===== Exercise text

Review: iZombie brought to life by Kiwi actor Rose McIver
TV’s newest Zombie series has a fresh take on the “quirky TV detective” and a star who makes it worth sticking around for.
Audiences like zombies. Gore aficionados delight in the gaping head wounds, the mildew green flesh tones and the exposed, bleeding, dangling internal organs. Pop culture academics, meanwhile,appreciate the zombie not only as a rotten reminder of how death is constantly shambling towards us, but also a symbol that forces us to question whether our reason can stand against an overwhelming desire to consume. The undead protagonist of TVNZ’s newest comedy-drama, iZombie, will have audiences liking her for reasons other than gruesome or symbolic.
Her name is Olivia ‘Liv’ Moore (Rose McIver) and life as a medical student changes for her when she attends a party that becomes a gut-flung massacre when party-goers turn rabid. Liv is infected, dies, then resurrects with skin and hair more pale than a marble tombstone. She also has a newfound hankering to eat human brains.

==========
===== Listed entries

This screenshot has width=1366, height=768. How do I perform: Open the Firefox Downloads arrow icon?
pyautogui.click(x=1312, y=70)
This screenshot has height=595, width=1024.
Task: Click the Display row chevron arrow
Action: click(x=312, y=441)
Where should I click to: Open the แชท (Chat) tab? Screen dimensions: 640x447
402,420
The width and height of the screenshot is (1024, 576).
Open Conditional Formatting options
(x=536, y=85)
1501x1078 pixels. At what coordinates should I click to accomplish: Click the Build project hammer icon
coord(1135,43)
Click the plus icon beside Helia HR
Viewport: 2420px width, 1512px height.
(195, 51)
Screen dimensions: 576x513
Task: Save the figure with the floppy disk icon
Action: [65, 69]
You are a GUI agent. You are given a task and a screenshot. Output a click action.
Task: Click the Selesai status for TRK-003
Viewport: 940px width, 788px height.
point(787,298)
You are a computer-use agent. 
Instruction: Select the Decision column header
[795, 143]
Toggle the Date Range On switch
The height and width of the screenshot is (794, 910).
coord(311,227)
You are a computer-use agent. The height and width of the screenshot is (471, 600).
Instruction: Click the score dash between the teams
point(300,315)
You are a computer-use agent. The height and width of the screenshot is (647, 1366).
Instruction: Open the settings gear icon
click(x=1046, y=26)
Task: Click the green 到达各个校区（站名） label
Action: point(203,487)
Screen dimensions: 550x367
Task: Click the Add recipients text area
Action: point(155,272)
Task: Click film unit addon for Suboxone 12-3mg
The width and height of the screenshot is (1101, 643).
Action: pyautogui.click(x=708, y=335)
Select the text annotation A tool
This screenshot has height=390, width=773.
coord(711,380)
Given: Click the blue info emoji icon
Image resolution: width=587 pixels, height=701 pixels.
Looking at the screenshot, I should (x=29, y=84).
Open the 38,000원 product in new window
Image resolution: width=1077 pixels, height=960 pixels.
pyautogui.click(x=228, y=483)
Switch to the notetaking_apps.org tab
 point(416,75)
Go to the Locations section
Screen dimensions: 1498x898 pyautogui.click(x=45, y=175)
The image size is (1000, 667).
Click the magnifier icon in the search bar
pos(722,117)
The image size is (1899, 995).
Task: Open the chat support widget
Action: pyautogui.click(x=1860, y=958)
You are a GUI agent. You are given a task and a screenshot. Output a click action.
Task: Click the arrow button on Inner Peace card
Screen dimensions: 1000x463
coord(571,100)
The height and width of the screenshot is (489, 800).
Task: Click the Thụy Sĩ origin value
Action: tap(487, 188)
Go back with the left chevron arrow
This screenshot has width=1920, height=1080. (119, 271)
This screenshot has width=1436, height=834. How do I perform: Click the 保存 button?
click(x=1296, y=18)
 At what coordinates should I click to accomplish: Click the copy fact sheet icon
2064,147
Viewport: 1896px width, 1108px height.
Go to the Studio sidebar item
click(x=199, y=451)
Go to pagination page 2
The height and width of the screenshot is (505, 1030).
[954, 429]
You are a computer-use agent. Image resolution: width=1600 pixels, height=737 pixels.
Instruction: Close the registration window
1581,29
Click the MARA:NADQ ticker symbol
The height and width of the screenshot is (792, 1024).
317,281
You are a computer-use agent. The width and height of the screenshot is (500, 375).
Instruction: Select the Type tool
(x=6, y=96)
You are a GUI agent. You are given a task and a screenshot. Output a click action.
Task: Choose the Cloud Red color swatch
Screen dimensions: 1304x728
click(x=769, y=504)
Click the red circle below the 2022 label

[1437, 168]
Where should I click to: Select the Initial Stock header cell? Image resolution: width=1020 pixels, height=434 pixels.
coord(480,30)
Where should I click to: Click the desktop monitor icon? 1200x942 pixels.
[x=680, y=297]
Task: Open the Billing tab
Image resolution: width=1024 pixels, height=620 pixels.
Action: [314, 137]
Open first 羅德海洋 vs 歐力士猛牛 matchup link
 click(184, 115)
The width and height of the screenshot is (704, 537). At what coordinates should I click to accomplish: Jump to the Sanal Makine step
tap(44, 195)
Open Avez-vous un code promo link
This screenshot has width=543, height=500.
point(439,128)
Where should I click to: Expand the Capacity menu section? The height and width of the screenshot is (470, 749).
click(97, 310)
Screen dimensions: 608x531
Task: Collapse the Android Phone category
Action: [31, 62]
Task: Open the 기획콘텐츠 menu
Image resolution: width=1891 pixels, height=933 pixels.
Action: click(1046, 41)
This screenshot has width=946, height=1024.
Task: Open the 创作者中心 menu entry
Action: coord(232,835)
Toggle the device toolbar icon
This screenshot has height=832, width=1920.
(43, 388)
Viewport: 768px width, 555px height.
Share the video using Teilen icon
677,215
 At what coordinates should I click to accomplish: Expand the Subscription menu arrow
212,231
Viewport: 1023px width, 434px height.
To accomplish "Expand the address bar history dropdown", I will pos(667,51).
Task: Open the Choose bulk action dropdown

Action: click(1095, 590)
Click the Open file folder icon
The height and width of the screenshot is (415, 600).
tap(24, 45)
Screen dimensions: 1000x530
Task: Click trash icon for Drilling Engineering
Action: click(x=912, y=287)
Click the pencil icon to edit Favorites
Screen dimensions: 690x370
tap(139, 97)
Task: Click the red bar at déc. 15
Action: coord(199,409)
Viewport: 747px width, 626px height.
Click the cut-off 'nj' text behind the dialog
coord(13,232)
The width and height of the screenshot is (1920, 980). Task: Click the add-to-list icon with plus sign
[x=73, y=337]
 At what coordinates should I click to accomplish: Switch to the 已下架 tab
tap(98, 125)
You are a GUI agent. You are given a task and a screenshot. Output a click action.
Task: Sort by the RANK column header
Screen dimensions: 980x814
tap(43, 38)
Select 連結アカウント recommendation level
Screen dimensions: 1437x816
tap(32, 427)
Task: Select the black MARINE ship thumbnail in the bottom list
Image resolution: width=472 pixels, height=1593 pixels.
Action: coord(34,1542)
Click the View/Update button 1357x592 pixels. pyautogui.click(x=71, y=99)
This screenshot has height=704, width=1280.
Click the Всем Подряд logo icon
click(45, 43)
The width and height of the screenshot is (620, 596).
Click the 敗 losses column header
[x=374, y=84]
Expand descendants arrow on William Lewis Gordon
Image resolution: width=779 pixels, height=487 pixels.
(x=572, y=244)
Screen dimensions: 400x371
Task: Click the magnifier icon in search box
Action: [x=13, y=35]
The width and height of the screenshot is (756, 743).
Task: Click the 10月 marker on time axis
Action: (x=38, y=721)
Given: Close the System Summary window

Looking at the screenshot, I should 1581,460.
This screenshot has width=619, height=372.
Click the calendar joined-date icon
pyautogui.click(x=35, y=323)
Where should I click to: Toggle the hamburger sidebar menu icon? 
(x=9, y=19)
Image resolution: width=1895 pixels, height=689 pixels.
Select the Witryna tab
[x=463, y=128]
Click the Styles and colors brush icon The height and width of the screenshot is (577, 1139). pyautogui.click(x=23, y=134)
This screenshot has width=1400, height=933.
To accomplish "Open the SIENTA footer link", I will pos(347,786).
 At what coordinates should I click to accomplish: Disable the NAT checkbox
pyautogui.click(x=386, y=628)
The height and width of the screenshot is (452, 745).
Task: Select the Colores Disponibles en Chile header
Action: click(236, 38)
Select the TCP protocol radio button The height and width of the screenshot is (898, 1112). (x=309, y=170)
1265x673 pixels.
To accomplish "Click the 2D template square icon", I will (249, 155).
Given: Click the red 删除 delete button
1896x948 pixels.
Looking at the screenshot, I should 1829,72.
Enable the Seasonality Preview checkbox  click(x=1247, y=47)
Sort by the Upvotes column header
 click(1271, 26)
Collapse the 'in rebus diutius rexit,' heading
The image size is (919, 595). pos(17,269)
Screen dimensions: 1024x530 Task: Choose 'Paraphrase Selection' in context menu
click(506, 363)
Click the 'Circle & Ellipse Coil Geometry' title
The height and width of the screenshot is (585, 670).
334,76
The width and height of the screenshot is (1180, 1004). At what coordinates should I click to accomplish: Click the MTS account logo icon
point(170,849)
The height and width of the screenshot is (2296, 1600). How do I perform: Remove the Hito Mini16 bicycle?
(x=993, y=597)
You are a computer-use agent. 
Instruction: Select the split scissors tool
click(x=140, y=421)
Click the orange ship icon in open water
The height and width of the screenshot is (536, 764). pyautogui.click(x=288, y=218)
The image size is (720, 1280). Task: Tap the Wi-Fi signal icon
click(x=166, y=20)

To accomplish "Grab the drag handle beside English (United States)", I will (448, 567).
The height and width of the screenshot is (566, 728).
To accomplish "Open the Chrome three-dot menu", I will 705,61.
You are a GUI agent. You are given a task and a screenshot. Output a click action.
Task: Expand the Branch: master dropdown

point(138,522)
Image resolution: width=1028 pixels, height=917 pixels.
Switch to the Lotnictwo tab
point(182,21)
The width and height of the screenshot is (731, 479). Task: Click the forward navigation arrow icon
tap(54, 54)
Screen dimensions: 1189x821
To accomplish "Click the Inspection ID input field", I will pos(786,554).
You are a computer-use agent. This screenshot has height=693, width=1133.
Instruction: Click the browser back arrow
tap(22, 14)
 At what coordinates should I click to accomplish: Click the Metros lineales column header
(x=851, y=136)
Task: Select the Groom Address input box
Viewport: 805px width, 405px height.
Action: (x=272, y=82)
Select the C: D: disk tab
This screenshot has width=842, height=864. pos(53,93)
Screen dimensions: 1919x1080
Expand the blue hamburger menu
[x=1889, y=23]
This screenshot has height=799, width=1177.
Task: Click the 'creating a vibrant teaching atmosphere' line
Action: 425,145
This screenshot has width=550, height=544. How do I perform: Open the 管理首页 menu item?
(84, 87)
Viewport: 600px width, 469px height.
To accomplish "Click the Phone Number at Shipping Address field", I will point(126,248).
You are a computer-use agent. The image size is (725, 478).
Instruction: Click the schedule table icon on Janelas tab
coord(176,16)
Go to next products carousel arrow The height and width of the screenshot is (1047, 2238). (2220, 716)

==========

* **Tasks to perform**
A – According to the iZombie review, what does Liv develop a newfound hankering to eat after she resurrects?
B – Extend the iZombie review by continuing it from its final sentence.

* **Responses for each task**
A – Human brains.

B –
Liv takes a job as an assistant at the morgue, where she can secretly satisfy her hunger. The ghoulish meals give her the unexpected ability to experience visions from the life of whomever she’s eaten. When Liv picks the brains of the morgue’s murder victims, the visions she has help her to track down their killers.
While iZombie’s fresh take on the “quirky TV detective” draws viewers in, it is Liv they’ll stick around for. She is vulnerable. Even as a pre-zombie med student at the beginning of episode one, she is insecure. Her transformation makes it easier for Liv to alienate herself from friends, family and her devoted fiancé. This alienation makes Liv compelling. What makes her likeable is Kiwi actor Rose McIver’s performance.
McIver achieves balance between alienation and pluckiness in her performance. She sensitively plays someone burdened by self-imposed isolation during quieter scenes, while convincingly transitioning to a more spirited Liv when the energy ramps up during a case. Not only does McIver deliver quips with sharp timing, but her expressive range is wide, enabling her to craft a connection with viewers that doesn’t feel forced or trite.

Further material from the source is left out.